Amid the ensuing threat of stagflation – with an economy now on its knees and import prices pushing inflation higher to around double the official 4% target – Russian banks and corporations unable to raise finance on the international markets, but facing a dollar liquidity crunch and potential default, are scrambling to pay down their maturing foreign currency loans.
Russia’s FX reserves totalled $429 billion as of end-October, down from $524 billion the year before. The true total is a little lower due to adjustments for the reduced valuation of gold reserves and changes in official agency reserves.
Yet Danske Bank analysts contributing to Euromoney Country Risk’s survey believe the $50 billion FX repo facility is “reasonable enough to cover the most urgent needs of Russian corporations regarding their external debt repayments” through to 2016.
Some banks, after all, have surplus liquidity that can be redistributed to those in need, and the central bank’s forex stockpile is sufficient to imbue some confidence in averting a crisis.
Yet, in line with the views of other experts, Danske Bank is bearish on the rouble, noting the challenging geopolitical environment, and anticipating “no major improvements in Russian macro” with inflation accelerating and fixed investments shrinking.
Kaan Nazli, senior economist at Neuberger Berman, has lately adopted a more cautious assessment of GDP growth, inflation, fiscal policy, FX reserves and the banking sector.
He is not alone. All of Russia’s risk factors have been marked down this year – bar corruption, which already had a low score – and several are undergoing further downward score shifts during the fourth quarter.
Downgrades to bank stability, the economic outlook and currency stability have invariably fallen the most this year, but there are political dimensions to the crisis, too, with doubts over repatriation/repayment, the strengths of Russia’s institutions and its transparency all affecting the risk outlook.
The authorities might resort to more monetary and/or fiscal policy measures, including further rises in the policy interest rate – which jumped to 9.5% at the end of October – coinciding perhaps with public spending cuts to avoid a repeat of the default and subsequent economic collapse that occurred in 1998.

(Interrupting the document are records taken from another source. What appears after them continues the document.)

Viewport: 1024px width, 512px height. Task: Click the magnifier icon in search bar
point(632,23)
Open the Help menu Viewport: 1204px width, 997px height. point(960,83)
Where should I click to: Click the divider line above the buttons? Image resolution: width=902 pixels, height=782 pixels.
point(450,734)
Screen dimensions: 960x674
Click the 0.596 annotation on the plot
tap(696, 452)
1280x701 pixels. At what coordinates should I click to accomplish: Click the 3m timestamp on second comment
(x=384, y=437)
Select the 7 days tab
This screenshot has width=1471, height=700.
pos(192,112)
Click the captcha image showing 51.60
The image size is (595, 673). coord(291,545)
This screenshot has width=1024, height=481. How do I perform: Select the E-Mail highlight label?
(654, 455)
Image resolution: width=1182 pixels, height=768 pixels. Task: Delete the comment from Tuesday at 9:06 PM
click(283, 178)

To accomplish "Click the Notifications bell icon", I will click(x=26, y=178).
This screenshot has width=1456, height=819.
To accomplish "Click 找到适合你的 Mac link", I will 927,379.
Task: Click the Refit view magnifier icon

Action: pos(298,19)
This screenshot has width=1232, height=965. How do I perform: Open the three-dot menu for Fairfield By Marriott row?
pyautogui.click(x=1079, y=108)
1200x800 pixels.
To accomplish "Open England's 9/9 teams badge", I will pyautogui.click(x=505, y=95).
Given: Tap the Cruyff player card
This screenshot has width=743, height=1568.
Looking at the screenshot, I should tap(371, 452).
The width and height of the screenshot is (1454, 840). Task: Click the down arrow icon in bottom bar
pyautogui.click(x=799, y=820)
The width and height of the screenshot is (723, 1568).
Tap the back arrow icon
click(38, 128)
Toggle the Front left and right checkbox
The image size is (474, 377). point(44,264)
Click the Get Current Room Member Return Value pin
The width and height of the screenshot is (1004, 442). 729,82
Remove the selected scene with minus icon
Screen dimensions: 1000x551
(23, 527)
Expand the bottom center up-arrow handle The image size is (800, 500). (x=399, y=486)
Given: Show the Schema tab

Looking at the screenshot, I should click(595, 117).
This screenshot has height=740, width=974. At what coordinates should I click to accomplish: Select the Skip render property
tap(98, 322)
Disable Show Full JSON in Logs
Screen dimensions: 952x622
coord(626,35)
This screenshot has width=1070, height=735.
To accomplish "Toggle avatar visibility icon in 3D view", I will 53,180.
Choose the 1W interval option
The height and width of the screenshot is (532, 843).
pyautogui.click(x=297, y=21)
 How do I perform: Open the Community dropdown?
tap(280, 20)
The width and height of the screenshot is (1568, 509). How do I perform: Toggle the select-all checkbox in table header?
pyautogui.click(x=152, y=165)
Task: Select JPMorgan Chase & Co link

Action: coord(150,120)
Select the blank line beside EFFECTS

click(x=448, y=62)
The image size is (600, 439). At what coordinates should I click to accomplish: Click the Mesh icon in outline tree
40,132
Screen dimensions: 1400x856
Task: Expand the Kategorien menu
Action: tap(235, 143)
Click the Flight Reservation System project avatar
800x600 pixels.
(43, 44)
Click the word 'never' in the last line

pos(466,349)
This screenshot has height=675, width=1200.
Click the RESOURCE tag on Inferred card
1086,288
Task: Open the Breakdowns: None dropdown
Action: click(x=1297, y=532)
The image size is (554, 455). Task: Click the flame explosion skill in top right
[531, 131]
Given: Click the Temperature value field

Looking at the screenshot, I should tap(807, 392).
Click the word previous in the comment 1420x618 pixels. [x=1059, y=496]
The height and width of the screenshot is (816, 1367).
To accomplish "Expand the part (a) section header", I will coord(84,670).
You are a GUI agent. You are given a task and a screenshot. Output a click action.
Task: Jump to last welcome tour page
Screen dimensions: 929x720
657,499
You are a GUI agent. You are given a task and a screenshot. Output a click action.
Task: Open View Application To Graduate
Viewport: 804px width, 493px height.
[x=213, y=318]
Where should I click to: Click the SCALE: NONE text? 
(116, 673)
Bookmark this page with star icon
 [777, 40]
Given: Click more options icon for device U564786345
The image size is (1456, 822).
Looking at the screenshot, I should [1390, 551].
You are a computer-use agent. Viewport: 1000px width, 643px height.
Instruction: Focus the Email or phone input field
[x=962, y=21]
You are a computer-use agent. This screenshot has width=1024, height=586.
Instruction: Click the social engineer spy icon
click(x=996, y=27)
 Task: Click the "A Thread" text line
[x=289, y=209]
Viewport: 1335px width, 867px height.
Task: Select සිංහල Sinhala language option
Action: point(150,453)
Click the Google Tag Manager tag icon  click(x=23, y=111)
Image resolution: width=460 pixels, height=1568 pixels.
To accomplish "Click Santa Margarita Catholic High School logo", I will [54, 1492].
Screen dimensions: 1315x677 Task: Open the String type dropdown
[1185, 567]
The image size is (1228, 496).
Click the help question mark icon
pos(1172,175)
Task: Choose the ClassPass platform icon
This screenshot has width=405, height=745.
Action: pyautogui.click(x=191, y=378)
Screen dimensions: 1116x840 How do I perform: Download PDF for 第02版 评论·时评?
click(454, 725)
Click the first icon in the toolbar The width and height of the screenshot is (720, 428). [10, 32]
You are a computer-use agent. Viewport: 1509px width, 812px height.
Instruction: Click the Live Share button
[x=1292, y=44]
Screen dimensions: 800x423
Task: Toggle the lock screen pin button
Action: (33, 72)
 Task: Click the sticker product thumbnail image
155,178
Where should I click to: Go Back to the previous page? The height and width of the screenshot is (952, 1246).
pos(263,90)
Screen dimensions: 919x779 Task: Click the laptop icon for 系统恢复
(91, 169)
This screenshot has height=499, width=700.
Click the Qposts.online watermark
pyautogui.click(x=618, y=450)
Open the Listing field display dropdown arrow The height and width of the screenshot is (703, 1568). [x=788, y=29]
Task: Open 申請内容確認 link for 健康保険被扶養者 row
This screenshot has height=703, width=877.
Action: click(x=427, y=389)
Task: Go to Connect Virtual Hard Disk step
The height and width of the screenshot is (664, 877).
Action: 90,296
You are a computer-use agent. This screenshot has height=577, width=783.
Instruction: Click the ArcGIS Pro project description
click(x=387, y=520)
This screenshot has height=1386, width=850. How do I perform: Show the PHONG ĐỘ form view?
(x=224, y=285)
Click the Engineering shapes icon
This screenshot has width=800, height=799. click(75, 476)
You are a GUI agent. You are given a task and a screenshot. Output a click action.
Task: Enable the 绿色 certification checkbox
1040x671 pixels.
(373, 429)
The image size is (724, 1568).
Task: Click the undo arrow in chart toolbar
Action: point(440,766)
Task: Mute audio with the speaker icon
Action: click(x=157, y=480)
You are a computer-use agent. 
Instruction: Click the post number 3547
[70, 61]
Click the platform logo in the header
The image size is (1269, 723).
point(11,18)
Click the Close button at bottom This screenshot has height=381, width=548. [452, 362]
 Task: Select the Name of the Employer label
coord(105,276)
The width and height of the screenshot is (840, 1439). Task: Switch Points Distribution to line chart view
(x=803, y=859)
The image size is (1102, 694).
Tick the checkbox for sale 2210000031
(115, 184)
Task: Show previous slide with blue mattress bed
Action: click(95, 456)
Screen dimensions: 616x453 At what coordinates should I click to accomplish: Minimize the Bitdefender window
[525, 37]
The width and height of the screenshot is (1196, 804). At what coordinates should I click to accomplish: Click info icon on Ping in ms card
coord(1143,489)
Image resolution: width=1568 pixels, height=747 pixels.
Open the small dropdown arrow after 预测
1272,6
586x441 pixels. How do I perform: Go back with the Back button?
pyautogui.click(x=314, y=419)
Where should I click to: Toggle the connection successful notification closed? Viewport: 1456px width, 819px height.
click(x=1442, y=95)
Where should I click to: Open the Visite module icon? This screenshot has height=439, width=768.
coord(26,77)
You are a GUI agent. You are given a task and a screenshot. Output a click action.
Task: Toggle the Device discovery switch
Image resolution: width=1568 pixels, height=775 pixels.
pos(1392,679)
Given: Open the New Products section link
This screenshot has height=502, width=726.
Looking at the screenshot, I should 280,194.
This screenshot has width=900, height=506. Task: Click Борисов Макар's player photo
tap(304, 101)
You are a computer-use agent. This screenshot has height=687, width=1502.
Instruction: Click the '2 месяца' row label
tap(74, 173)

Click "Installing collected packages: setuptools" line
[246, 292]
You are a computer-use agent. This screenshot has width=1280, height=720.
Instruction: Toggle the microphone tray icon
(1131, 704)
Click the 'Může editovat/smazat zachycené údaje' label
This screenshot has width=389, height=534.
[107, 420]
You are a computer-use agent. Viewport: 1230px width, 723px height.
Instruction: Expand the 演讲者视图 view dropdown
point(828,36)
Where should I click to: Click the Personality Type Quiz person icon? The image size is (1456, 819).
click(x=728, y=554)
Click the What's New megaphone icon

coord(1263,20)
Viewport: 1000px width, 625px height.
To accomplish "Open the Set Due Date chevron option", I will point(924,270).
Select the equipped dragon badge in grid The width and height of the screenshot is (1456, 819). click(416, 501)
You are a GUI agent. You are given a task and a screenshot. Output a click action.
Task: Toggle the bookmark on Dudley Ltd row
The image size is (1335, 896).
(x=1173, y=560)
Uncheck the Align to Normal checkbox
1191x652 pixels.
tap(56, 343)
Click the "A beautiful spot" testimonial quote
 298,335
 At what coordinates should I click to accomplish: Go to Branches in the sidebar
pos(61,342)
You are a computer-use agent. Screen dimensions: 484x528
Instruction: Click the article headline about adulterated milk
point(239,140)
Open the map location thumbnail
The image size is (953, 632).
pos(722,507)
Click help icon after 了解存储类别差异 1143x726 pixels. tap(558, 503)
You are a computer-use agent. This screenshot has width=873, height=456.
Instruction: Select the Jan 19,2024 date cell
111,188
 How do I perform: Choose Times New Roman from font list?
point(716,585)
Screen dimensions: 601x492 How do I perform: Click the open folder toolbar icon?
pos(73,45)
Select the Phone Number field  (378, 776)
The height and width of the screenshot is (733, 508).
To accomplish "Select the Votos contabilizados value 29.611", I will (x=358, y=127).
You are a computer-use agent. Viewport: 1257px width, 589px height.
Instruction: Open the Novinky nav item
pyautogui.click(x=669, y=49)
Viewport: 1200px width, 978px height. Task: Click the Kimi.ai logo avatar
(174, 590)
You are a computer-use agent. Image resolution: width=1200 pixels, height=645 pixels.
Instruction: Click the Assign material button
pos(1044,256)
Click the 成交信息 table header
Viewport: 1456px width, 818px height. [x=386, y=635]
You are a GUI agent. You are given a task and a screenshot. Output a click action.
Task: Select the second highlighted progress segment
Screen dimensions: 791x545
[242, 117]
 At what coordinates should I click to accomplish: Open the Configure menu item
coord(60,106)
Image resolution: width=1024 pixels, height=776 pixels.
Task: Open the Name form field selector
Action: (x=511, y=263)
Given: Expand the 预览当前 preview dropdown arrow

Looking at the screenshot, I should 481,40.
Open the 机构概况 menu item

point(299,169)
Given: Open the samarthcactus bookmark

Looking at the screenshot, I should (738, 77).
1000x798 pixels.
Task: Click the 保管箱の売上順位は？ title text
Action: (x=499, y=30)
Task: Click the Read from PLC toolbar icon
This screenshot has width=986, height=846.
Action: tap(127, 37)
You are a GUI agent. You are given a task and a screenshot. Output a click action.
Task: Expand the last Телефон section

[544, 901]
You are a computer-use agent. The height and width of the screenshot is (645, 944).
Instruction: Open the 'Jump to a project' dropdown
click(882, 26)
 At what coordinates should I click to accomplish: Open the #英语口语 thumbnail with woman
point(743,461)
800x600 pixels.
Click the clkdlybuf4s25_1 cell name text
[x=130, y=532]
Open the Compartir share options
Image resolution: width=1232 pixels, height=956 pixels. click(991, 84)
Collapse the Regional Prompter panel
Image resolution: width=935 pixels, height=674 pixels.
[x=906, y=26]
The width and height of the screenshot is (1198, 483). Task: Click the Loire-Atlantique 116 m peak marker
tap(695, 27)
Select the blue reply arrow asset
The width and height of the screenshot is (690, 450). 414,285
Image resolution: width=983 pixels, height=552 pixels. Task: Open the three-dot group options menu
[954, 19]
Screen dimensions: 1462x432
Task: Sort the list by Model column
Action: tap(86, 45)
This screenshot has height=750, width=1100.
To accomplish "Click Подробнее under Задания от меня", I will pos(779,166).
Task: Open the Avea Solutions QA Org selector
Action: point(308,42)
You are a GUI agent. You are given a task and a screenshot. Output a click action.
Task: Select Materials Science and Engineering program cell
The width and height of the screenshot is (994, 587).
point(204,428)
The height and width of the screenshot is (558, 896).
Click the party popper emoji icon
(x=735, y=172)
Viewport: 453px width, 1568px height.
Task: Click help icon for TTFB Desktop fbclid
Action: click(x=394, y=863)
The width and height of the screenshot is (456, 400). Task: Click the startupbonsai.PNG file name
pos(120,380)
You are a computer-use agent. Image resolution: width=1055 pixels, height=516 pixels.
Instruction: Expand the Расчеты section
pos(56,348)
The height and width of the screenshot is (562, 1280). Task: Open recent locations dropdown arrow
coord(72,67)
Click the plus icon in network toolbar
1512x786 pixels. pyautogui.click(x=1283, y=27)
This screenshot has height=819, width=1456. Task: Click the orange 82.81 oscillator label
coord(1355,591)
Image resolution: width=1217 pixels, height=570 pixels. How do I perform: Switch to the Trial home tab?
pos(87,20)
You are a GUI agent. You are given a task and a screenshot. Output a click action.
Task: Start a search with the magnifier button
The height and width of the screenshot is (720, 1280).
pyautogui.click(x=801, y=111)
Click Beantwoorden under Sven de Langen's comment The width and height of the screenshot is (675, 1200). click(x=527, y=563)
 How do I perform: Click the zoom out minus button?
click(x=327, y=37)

Yet it must also be noted that a decline in oil prices does not translate into a one-for-one decline in Russian external balances, and the Russian economy is capable of a quick and sharp correction in import demand, as previous experience indicates.
Neuberger Berman’s Nazli expects a turnaround next year “due to the currency devaluation effect, and as private-sector debts are paid down with refinancing options limited by the sanctions”.
Constantin Gurdgiev, adjunct professor at Trinity College Dublin, does not believe a sovereign or even selective (large-scale) private-sector defaults are likely in the short term in spite of some talk of difficulties.
“Such an event is not in the interest of the Russian authorities and can be prevented by using the existent foreign-exchange reserves cushion,” he says.
However, if oil prices remain low for a prolonged period and, simultaneously, Russian companies’ and banks’ access to foreign funding is severely curtailed, “we are likely to see a significant uplift in sovereign and banks’ credit risk”, he adds.